TASK DETAILS: Which lines of the entries contain the string "branch"? Copy each of them.
(Beginning of DATASET EXCERPTS)
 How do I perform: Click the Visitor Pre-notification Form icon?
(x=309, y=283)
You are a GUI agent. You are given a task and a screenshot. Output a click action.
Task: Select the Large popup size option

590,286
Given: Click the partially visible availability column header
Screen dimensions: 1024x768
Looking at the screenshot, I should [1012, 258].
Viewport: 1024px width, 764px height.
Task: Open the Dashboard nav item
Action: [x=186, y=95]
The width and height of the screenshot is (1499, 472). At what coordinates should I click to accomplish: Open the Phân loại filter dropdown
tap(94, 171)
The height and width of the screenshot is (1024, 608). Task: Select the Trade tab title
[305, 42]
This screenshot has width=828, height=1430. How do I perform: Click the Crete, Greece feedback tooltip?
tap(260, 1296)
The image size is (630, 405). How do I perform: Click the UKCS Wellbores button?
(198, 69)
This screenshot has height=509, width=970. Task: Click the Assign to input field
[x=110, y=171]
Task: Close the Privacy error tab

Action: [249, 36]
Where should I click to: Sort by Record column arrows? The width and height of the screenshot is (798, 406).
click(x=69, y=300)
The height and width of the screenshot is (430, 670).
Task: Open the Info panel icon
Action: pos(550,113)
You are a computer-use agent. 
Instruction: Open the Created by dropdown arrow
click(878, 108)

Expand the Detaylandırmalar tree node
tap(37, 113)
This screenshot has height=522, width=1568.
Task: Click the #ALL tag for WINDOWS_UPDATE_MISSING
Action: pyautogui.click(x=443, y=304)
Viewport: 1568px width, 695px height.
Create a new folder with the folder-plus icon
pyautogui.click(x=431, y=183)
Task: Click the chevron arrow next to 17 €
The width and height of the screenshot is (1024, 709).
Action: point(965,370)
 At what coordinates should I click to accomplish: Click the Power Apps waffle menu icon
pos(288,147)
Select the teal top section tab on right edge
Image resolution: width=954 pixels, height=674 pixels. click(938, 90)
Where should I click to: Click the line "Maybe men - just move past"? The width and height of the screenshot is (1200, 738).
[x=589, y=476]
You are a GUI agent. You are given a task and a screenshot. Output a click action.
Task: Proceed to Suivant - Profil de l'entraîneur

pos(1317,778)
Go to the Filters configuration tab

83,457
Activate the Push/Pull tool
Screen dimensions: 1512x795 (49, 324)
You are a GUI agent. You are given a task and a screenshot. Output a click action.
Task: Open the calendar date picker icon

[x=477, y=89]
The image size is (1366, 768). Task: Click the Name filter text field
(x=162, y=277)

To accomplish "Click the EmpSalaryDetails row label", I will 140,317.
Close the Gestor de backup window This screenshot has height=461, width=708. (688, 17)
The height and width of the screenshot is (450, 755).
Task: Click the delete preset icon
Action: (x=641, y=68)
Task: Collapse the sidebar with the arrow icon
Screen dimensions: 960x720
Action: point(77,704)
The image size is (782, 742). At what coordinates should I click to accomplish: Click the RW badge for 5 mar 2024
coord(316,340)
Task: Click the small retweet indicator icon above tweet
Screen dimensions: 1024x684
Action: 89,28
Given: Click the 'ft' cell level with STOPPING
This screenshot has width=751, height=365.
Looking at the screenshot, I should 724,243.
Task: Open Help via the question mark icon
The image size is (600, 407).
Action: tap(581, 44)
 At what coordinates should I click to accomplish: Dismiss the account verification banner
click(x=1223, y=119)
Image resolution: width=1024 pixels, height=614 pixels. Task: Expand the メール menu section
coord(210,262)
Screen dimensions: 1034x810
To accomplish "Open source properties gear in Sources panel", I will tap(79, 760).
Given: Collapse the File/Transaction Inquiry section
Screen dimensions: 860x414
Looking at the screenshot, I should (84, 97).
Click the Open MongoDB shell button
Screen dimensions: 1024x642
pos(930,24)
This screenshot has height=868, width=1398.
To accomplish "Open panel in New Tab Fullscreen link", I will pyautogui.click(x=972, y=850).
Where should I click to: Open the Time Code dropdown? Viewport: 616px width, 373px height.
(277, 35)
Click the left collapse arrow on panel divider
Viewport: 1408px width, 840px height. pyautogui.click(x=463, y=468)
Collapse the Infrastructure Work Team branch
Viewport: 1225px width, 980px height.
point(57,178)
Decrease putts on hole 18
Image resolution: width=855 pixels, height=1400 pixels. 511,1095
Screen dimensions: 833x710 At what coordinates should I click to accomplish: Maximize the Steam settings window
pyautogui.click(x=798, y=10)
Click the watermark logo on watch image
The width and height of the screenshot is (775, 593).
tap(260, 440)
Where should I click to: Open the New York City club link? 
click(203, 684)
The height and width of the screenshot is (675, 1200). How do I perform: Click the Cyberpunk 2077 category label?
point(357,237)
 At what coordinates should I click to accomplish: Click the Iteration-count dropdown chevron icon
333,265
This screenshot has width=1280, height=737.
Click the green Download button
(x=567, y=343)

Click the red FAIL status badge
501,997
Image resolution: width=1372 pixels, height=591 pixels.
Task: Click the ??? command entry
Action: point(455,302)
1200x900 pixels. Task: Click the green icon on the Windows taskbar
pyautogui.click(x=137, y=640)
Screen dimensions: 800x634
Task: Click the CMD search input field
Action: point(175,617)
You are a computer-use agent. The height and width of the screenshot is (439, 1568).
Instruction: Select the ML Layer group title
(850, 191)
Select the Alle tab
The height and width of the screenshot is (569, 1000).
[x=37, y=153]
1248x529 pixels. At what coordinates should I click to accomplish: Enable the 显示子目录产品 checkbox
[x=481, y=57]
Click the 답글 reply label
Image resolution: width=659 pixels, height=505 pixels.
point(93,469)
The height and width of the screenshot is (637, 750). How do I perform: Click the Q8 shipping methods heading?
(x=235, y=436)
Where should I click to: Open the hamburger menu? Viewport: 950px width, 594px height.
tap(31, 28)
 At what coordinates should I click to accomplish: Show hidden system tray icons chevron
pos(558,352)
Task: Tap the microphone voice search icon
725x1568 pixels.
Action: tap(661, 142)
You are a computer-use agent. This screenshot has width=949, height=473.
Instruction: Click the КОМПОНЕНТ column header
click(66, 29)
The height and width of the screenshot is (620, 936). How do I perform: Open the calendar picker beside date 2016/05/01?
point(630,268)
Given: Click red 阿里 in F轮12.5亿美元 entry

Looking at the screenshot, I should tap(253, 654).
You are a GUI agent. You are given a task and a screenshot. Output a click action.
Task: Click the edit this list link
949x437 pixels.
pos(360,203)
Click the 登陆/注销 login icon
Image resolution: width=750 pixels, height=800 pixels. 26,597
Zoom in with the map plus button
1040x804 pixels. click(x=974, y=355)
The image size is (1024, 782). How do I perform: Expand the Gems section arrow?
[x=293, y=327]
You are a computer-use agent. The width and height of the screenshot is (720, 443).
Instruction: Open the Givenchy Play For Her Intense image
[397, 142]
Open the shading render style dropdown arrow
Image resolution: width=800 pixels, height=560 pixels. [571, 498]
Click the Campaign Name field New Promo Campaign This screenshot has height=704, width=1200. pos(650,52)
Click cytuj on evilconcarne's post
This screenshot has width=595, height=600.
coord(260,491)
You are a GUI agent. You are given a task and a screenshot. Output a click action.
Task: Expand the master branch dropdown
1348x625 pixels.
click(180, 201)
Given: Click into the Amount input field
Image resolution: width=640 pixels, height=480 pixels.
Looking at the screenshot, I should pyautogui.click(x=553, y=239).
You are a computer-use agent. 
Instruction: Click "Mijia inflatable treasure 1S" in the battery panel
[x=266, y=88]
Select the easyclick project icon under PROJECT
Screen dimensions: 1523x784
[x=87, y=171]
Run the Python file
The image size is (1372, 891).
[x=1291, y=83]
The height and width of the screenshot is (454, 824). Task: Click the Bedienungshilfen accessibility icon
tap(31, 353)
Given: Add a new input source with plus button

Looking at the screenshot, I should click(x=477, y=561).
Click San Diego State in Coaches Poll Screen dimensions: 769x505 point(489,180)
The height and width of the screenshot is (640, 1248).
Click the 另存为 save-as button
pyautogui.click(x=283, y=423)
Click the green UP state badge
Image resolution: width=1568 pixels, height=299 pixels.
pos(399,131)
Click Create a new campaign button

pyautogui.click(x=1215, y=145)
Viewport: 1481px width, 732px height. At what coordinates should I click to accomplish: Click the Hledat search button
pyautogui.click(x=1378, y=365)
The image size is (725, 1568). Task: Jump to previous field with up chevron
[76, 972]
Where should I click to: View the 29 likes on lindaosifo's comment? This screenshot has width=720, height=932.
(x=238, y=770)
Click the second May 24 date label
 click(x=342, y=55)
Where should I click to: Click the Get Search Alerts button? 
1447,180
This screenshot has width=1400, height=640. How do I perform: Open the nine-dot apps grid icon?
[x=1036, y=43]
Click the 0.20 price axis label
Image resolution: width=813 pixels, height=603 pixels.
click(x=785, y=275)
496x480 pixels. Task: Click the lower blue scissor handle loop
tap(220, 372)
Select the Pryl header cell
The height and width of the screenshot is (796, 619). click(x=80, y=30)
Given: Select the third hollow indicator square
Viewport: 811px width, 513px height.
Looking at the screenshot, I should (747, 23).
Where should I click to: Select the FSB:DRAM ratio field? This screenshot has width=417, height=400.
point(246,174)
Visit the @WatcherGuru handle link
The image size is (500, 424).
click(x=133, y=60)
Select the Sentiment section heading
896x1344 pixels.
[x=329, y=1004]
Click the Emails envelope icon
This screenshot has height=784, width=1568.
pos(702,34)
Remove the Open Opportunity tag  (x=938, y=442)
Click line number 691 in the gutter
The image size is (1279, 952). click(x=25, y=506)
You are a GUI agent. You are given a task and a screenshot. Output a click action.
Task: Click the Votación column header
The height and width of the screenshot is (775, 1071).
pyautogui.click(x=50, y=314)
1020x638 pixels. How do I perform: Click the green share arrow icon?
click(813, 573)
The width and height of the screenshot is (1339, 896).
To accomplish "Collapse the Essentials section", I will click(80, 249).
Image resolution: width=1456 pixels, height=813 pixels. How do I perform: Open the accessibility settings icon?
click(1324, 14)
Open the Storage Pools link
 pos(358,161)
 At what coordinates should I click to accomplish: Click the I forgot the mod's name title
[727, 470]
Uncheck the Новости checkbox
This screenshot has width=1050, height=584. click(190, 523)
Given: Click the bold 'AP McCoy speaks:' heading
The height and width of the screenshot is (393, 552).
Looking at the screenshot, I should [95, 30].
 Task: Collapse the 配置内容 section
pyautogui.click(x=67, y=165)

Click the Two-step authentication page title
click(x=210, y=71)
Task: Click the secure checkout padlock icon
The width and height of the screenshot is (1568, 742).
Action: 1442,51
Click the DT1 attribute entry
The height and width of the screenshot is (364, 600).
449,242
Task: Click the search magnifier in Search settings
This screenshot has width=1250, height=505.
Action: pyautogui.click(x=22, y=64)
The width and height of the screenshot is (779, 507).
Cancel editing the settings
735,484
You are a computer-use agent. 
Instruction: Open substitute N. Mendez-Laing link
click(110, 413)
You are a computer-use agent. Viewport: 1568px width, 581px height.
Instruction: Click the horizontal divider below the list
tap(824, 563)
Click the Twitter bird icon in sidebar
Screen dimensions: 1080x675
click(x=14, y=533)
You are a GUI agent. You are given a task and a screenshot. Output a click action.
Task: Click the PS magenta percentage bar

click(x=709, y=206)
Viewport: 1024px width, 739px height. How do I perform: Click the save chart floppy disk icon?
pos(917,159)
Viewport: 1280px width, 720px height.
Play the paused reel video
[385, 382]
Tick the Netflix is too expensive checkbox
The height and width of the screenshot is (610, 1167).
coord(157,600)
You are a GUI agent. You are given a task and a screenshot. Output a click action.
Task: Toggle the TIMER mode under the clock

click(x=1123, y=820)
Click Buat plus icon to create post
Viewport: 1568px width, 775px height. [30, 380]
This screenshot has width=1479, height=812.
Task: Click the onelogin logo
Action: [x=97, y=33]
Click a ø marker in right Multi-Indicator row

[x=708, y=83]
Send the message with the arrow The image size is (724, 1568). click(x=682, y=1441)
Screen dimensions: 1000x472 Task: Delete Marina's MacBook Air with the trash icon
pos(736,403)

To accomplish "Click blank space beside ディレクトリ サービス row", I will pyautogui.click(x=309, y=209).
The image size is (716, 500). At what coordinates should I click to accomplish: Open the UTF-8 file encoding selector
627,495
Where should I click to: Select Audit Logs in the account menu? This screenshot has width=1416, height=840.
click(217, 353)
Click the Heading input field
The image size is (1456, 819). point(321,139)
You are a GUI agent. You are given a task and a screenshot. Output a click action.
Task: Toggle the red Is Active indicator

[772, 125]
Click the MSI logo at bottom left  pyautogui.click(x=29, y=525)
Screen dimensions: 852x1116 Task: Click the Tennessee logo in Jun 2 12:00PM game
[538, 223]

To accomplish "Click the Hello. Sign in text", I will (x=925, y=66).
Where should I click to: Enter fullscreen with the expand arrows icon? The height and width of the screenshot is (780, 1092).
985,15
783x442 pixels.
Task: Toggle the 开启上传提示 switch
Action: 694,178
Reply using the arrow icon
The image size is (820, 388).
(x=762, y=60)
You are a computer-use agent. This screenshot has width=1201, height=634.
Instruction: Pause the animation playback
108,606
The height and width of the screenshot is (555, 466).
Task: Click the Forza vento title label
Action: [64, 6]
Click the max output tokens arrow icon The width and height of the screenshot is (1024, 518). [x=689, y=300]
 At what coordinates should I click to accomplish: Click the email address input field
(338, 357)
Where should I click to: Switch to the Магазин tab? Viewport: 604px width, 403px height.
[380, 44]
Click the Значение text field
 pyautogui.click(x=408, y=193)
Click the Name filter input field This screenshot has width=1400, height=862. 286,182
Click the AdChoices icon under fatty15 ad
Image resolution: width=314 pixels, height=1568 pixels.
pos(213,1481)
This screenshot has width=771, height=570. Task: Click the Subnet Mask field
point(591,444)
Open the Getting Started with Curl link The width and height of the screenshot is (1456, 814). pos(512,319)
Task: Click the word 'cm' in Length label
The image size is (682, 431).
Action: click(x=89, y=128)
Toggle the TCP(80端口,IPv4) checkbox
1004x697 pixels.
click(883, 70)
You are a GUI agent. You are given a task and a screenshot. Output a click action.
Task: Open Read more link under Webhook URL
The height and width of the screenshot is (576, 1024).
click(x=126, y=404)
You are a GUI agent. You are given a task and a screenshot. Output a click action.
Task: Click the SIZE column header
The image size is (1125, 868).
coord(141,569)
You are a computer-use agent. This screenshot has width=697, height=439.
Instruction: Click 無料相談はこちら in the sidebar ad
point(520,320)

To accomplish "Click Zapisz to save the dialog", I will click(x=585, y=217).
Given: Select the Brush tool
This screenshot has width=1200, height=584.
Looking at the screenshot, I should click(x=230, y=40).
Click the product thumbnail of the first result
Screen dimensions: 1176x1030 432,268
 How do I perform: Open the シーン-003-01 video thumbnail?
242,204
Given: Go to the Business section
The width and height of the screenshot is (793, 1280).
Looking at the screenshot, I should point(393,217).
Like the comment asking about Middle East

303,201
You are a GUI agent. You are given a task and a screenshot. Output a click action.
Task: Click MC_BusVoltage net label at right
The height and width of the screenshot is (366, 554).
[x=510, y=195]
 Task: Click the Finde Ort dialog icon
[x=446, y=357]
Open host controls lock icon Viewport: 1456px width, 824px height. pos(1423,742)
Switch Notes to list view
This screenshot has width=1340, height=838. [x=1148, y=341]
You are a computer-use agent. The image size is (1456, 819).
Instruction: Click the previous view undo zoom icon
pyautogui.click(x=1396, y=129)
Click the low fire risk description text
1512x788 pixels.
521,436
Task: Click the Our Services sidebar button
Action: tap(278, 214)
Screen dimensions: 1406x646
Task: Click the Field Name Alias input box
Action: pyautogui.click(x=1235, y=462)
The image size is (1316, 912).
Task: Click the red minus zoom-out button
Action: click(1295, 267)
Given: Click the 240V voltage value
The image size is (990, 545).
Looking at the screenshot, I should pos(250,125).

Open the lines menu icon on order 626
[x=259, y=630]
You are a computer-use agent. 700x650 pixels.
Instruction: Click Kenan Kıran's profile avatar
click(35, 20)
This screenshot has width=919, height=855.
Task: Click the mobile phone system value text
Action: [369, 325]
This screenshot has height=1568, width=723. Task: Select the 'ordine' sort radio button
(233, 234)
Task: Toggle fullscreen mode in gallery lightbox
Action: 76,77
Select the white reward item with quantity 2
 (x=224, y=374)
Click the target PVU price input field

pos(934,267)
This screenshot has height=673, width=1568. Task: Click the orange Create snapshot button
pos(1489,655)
(End of DATASET EXCERPTS)
OUTPUT:
Collapse the Infrastructure Work Team branch
Task: Expand the master branch dropdown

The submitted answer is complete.